Another similar company, An Abundance Limited, which is listed as a ‘behaviour change agency’, were paid £2,400 for market research and canvassing by the Conservatives in the run-up to the election last year.
Populus Data Solutions, who say they provide “state of the art data capture”, were paid £196,452 for research/canvasing and ‘unsolicited material to electors’. This company have also developed the use of biometrics – facial coding in particular.
St Ives management services were paid £3,556,030.91, for research/canvasing, ‘unsolicited material to electors’, advertising, overheads and general administration, media and rallies, and manifesto material.

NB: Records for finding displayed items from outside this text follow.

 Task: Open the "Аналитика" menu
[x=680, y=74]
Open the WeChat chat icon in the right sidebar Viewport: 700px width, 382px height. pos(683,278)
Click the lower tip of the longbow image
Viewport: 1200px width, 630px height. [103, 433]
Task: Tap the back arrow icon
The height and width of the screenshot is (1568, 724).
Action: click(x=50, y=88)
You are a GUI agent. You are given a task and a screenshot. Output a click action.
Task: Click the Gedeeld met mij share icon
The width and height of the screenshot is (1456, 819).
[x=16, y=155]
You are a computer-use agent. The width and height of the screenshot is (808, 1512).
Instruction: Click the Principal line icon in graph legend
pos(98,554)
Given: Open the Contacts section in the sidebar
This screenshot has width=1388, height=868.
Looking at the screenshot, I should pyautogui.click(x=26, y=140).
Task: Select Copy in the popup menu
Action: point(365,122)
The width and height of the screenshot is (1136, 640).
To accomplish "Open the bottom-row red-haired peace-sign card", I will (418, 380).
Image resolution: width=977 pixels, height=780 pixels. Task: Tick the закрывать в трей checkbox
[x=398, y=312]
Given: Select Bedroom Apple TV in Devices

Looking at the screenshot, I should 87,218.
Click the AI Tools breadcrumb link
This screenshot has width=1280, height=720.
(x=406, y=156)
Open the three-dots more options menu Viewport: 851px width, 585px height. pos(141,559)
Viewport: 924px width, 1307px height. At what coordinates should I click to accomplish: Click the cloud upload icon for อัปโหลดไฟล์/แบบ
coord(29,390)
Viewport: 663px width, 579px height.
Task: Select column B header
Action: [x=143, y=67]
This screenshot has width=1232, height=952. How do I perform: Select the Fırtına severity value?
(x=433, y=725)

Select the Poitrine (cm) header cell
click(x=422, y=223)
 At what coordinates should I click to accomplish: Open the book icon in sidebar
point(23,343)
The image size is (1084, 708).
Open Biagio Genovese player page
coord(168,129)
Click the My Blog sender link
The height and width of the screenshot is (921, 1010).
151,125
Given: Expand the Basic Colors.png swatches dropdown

Walker Media Limited are a digital marketing and media company, they facilitate Facebook adverts and campaigns, among other services. They were paid £798,610.21 during the Conservatives’ election campaign. One of their other social media marketing campaigns listed on their site is for “The Outdoor and Hunting Industry”.
Simon Davis serves as the Chief Executive Officer at Walker Media Holdings Limited and Blue 449. Davis served as Managing Director of Walker Media at M&C Saatchi plc, a global PR and advertising company, who have worked for the Conservatives before, designing campaign posters and anti-Labour adverts – including the controversial ‘New Labour, New Danger’ one in particular.
There are a few subsidaries of this company which include “harnessing data to find, engage and convert customers efficiently through digital media.” M&C Saatchi acquired the online media ‘intelligence agency’ Human Digital, whose “innovative approach marries rich behavioural insight with robust metrics.”
There is a whole submerged world of actors making huge profits from data mining and analytics, ‘targeted audience segmentation’, behaviour change techniques, ‘strategic communications and political lobbying. Much of the PR industry is built upon the same territory of interests: financial profit, maintaining power relations and supporting the vested interests of the privileged class. The subterranean operations of the surveillance and persuasion industry and citizen manipulation has become the establishment’s norm, hidden in plain view.